Reste que l’instauration de ces différentes démarches que nous venons de caractériser à grands traits ne va pas de soi. Des obstacles d’ordres divers contribuent en effet à limiter le développement des pratiques d’intervention; on peut les regrouper en deux grandes catégories selon qu’ils relèvent de la nature de l’action engagée et des relations liant le demandeur/commanditaire ou, plus exactement, le « systèmeclient » à l’intervenant, d’une part, de l’inscription de l’action dans un cadre réglementaire et budgétaire, d’autre part. Ce sont donc les modalités de négociation et de contractualisation de l’action qu’il convient à présent d’envisager.
 
À l’origine de toute intervention : une demande/commande
 
 
En quels termes cette demande/commande est-elle formulée ? Dans quelles circonstances et à quelle occasion les premiers contacts avec l’intervenant se sont-ils noués ? Quelle est la situation-problème ayant conduit des responsables de l’établissement ou du service à estimer préférable de faire appel à un concours extérieur plutôt que de compter sur ses propres ressources ? Dans quel contexte et dans quel climat l’a-t-on sollicité ? De quelle manière a-t-on choisi de s’adresser à lui plutôt qu’à d’autres ? Autant d’aspects nécessitant un travail d’élucidation préalable, même s’il apparaît illusoire de penser qu’à lui seul il permettrait de lever, d’entrée et une fois pour toutes, ce lot d’ambiguïtés inhérent aux situations d’intervention.

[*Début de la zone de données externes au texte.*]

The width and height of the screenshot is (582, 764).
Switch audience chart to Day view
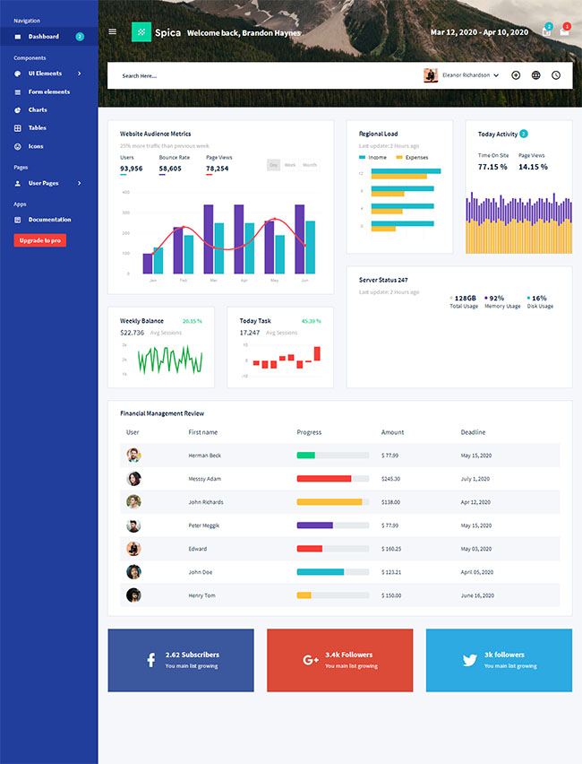click(273, 165)
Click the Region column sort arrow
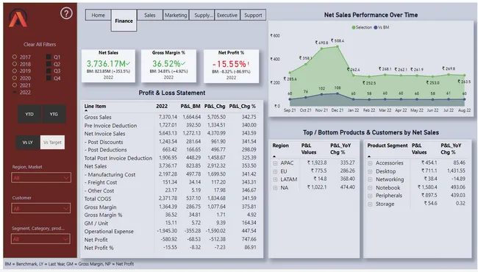 pos(274,157)
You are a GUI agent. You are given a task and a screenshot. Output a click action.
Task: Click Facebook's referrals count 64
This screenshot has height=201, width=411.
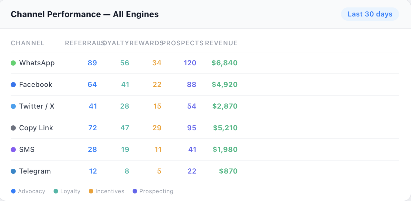(92, 85)
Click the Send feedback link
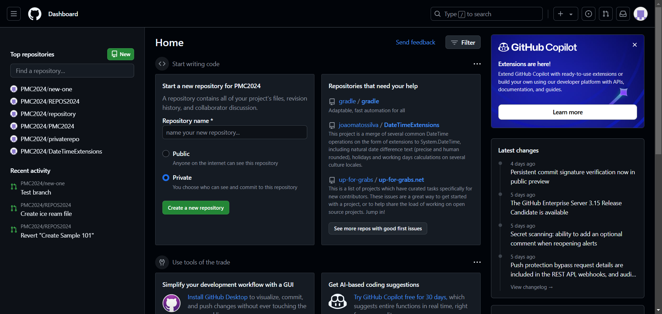 pyautogui.click(x=415, y=42)
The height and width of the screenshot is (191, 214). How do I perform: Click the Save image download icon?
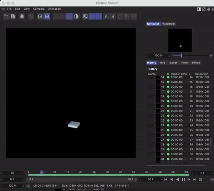(x=13, y=16)
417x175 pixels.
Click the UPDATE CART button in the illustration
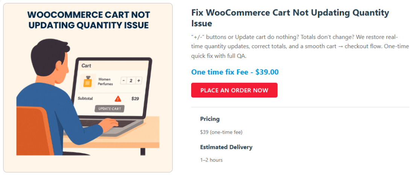[x=109, y=109]
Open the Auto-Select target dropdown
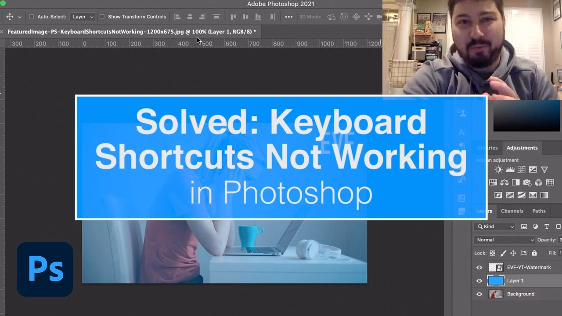The image size is (562, 316). pos(83,16)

Une phase d’analyse de la demande
Quelles que soient les intentions de responsables d’établissements ou de services lorsqu’ils sollicitent des intervenants, un travail d’élucidation de la demande se révèle donc toujours nécessaire; d’où une série de rencontres permettant de situer, en un premier temps avec eux, le contexte organisationnel ainsi que le type de circonstances à l’origine d’un appel à un concours extérieur. Traditionnellement, on distingue demande et commande, dans la mesure où ce sont en général des responsables qui ont la possibilité de prendre les premiers contacts, de faire part de la situation-problème et d’engager une action qui s’adresse souvent prioritairement à d’autres qu’eux-mêmes, à savoir les professionnels ou les différents membres du personnel des établissements ou des services qu’ils dirigent. Se faisant les porte-parole des professionnels et étant habilités à contractualiser, ils apparaissent ainsi comme les commanditaires de l’action, qui peut être engagée sans que celle-ci corresponde toujours au mode de réponse adéquat au regard de problèmes soulevés et d’attentes implicites. Afin de s’assurer du bien-fondé de la demande énoncée par les commanditaires, il conviendra de vérifier ensuite auprès du personnel potentiellement concerné par l’action que les conditions de faisabilité sont réunies ; c’est-à-dire que les propositions d’action qu’on sera amené à énoncer correspondent bien à certaines attentes et que, plutôt que de soulever des oppositions, elles suscitent l’accord du plus grand nombre et que leur mise en œuvre concrète apparaît possible. On a eu l’occasion, en effet, de constater à plusieurs reprises l’écart existant entre les intentions des responsables et les attentes du personnel.
Ce faisant, on évite d’entrer dans une relation de type clientfournisseur qui risquerait d’assimiler le consultant à un simple prestataire de services, alors que son concours s’inscrit avant tout dans une relation d’aide. Bien que toute dimension commerciale ne soit pas exclue de la transaction à venir, comme on le verra, il ne s’agit pas pour autant de livrer un produit à un client qui aurait passé commande, sans se soucier de la situation-problème ayant incité le commanditaire à solliciter un concours extérieur. C’est d’ailleurs précisément parce que le commanditaire estime ne pas pouvoir en assurer le traitement en comptant sur ses propres ressources qu’il s’adresse à un tiers, dont le premier travail consistera à apporter un éclairage sur la situation-problème à l’origine de l’intervention.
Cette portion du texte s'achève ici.